BHP Billiton veut passer à la vitesse supérieure sur le marché de la potasse qui rentre dans la composition de nombreux engrais minéraux. Il a fait une offre de rachat en numéraire non sollicitée de 38,6 milliards de dollars au groupe canadien Potash Corp of Saskatchewan, ce qui constituerait la plus importante opération de fusion-acquisition de l'année. Equivalent à 130 dollars par titre, le prix proposé représente une prime de 16% par rapport au cours de clôture de la valeur: 112,15 dollars à la Bourse de New York lundi.

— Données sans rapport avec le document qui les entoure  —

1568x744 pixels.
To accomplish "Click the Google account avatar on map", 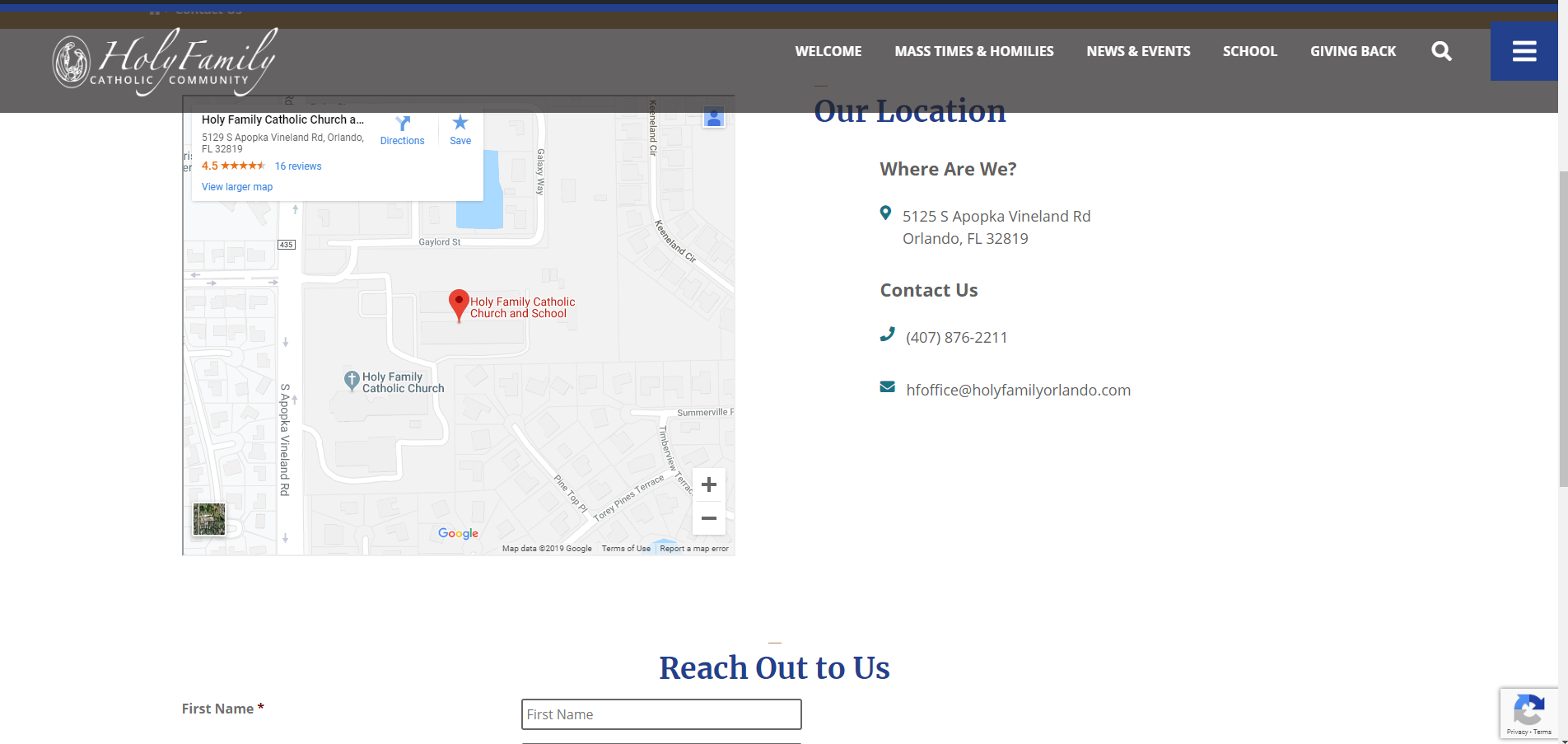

Potash Corp a indiqué hier avoir rejeté l'offre de BHP reçue le 13 août, son conseil d'administration estimant à l'unanimité que cette proposition de rachat sous-estimait «substantiellement sa valeur intrinsèque, sa place de leader dans une industrie stratégique et ses perspectives de croissance». Son conseil d'administration a par ailleurs autorisé la mise en place d'une «pilule empoisonnée» reposant sur l'émission d'un bon de souscription de titre pour chaque action ordinaire détenue à la clôture du 16 août, avec un déclenchement des droits à partir d'une participation supérieure à 20%.
«Nous estimons que le calendrier de votre proposition est très opportuniste étant donné que, entre autres choses, le secteur en est encore au début de son redressement», a répondu à BHP Dallas Howe, président de Potash Corp. Leader mondial dans les fertilisants, le groupe bénéficie de la hausse de la demande pour les produits alimentaires, liée à la croissance de la population dans les pays émergents. Engagé dans un projet de valorisation d'une mine de potasse située à 140 km du siège social de Potash Corp, BHP a de son côté déjà racheté pour 320 millions de dollars en début d'année Athabasca Potash également situé dans la province du Saskatchewan.
L'action Potash Corp. prenait 25% à plus de 140 dollars hier à New York à la clôture des bourses européennes, de nombreux investisseurs pariant sur une surenchère de BHP qui entraînerait à moyen terme une consolidation plus rapide que prévu du marché des fertilisants. BHP a simplement indiqué qu'il allait «passer en revue les options possibles» après le refus de sa cible. Le groupe anglo-australien «pourrait prendre son temps car nous ne pensons pas qu'un autre assaillant puisse intervenir», jugent néanmoins les analystes de Liberum Capital.